Claude’s new model is more ‘honest’ when it messes up

Claude’s new model is more ‘honest’ when it messes up

Claude 的新模型在出错时更加“诚实”

Anthropic is releasing Claude Opus 4.8 on Thursday, and the company is touting the model’s “honesty.” Anthropic 将于周四发布 Claude Opus 4.8,该公司正在大力宣传该模型的“诚实性”。

According to Anthropic, it trains “all [its] models to be honest — for instance, to avoid making claims that they can’t support.” But it notes that “a general problem with AI models is that they sometimes jump to conclusions, confidently presenting their work as making progress despite thin evidence.” 据 Anthropic 称,他们训练“所有模型保持诚实——例如,避免做出无法支持的断言”。但该公司指出,“人工智能模型的一个普遍问题是,它们有时会草率下结论,在证据不足的情况下自信地展示其工作进展。”
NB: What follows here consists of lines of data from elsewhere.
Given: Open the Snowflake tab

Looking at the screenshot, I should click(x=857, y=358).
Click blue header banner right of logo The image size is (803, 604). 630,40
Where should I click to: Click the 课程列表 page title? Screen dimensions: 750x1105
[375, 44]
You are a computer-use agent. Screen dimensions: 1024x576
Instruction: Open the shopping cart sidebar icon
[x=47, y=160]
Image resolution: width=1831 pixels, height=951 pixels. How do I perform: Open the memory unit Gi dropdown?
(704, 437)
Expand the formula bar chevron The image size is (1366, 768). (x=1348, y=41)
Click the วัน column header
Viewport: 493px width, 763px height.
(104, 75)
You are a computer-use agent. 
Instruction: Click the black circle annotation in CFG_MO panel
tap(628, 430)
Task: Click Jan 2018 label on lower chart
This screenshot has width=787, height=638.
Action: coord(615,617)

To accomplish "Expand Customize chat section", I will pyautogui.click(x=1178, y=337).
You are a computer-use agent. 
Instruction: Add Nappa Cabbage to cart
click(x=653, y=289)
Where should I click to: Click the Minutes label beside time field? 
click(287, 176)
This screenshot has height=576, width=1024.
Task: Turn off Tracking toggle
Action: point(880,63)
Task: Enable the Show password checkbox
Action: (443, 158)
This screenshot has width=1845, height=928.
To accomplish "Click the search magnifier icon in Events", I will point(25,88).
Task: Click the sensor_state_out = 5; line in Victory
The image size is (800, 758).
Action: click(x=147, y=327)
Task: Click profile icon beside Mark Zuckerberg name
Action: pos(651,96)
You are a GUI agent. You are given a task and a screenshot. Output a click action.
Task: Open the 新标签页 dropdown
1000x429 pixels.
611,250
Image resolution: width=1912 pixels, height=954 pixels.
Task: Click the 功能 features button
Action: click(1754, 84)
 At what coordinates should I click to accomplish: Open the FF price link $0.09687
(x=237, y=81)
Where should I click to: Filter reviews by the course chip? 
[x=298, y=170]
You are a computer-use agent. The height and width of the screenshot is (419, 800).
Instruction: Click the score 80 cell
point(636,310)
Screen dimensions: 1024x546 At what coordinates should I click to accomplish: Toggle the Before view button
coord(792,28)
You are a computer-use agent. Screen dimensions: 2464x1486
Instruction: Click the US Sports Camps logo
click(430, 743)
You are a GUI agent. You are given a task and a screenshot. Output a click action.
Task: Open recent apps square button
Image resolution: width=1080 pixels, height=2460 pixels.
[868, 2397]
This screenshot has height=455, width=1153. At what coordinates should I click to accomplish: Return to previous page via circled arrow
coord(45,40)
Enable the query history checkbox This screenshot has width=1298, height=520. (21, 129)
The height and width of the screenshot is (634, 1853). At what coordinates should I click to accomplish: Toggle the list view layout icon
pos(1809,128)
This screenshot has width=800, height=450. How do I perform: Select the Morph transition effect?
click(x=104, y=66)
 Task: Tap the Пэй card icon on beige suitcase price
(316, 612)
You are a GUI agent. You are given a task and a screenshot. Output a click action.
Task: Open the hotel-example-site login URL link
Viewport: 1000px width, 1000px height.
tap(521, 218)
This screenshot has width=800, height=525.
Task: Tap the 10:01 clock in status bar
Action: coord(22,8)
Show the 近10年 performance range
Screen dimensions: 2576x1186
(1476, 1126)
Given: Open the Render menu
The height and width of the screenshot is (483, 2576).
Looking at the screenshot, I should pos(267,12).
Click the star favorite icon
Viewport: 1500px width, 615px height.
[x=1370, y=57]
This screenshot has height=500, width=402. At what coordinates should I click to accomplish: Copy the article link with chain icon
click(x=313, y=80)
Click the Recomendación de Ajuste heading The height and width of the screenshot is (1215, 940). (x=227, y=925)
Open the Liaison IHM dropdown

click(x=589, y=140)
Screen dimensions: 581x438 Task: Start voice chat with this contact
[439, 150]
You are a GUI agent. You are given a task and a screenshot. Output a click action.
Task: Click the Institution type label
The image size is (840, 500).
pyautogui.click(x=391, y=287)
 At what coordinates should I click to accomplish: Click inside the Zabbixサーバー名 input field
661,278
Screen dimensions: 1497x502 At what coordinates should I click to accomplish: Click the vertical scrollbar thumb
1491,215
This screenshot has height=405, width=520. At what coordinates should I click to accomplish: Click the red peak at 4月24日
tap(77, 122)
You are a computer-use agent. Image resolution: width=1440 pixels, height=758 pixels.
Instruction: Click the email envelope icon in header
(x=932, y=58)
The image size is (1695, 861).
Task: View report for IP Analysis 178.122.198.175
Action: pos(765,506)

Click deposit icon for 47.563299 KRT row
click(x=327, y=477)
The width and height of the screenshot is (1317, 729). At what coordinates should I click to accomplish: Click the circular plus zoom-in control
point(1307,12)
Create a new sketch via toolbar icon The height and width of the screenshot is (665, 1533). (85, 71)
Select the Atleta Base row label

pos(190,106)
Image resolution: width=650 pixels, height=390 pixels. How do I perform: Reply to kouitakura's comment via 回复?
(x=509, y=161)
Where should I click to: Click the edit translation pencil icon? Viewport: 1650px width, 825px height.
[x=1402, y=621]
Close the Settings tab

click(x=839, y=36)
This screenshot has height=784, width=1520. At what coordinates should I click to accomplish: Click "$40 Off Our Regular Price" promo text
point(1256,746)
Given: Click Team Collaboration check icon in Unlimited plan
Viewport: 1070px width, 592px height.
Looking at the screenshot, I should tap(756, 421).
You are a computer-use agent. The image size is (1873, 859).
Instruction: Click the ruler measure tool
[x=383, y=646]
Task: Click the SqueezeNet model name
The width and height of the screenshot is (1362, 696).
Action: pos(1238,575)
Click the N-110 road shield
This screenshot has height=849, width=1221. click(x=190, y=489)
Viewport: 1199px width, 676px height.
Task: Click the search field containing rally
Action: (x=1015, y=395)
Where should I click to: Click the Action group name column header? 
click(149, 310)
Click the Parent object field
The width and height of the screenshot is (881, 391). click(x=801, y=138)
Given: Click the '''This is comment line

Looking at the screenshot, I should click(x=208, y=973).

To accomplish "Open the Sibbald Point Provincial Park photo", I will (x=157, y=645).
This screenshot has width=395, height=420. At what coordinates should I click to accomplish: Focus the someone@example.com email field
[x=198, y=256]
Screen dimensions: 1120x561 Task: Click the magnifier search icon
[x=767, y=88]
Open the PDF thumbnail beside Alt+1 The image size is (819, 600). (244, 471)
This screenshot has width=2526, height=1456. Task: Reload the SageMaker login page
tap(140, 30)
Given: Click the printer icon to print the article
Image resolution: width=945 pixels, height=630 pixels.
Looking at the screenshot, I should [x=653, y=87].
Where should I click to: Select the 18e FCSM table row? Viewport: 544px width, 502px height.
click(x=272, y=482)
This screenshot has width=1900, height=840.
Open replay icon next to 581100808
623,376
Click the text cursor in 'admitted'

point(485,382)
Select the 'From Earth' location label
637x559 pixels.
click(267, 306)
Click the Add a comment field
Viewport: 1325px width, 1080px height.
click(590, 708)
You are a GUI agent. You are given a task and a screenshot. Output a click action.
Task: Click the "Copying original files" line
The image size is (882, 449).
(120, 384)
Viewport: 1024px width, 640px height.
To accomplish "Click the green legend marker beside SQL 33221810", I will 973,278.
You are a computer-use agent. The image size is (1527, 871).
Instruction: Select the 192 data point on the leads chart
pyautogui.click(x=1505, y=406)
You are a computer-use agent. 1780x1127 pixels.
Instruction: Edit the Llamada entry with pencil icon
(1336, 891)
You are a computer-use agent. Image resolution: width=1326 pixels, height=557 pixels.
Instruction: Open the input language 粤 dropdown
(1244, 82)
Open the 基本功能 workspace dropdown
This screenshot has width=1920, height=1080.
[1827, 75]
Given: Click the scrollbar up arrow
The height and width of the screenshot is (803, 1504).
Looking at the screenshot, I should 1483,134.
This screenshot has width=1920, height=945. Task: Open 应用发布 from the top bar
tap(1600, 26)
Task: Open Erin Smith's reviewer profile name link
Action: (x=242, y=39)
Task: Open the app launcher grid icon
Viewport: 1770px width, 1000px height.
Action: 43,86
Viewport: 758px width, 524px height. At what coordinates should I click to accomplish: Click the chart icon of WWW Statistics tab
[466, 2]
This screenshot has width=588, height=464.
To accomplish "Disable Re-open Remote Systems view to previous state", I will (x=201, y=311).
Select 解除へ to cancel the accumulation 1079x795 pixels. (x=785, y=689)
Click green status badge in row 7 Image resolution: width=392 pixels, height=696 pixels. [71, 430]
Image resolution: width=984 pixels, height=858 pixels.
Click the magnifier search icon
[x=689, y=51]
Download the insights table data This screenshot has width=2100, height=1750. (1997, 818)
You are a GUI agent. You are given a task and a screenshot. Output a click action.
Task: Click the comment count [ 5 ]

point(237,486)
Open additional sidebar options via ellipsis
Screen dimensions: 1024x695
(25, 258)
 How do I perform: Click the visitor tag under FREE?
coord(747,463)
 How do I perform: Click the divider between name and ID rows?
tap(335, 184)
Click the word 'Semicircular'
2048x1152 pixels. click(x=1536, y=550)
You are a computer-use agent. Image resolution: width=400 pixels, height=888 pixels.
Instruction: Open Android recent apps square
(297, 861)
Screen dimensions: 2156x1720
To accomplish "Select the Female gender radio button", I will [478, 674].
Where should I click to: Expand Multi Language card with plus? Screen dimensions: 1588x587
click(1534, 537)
The AI lab claims that early testers have found that Opus 4.8 “is more likely to flag uncertainties about its work and less likely to make unsupported claims.” In the company’s evaluations, Opus 4.8 is “around 4x less likely than its predecessor to allow flaws in code it’s written to pass unremarked.” 该人工智能实验室声称,早期测试人员发现 Opus 4.8 “更有可能标记其工作中的不确定性,且不太可能做出未经证实的断言”。在公司的评估中,Opus 4.8 “忽略其所写代码中缺陷的可能性比前代产品低约 4 倍”。

In addition to the honesty improvements, with Opus 4.8, users can direct the amount of effort Claude puts into a task. Higher-effort responses will use more tokens, giving users the option of lower-effort responses if they don’t want to burn through their rate limits as quickly. 除了诚实性的提升外,通过 Opus 4.8,用户还可以指定 Claude 在任务中投入的精力。更高精力的回复将消耗更多 Token,如果用户不想过快耗尽速率限制,也可以选择低精力的回复。

Anthropic is also launching a feature called “dynamic workflows” in research preview, which the company says will let Claude “take on even bigger tasks.” With dynamic workflows, “Claude can plan the work and then run hundreds of parallel subagents in a single session (and with Opus 4.8, the agents can run for even longer). It then verifies its outputs before reporting back to the user.” Anthropic 还推出了名为“动态工作流”(dynamic workflows)的研究预览功能,该公司表示这将使 Claude 能够“承担更大的任务”。通过动态工作流,“Claude 可以规划工作,然后在单次会话中运行数百个并行子代理(在 Opus 4.8 的支持下,这些代理可以运行更长时间)。随后,它会在向用户报告之前验证其输出结果。”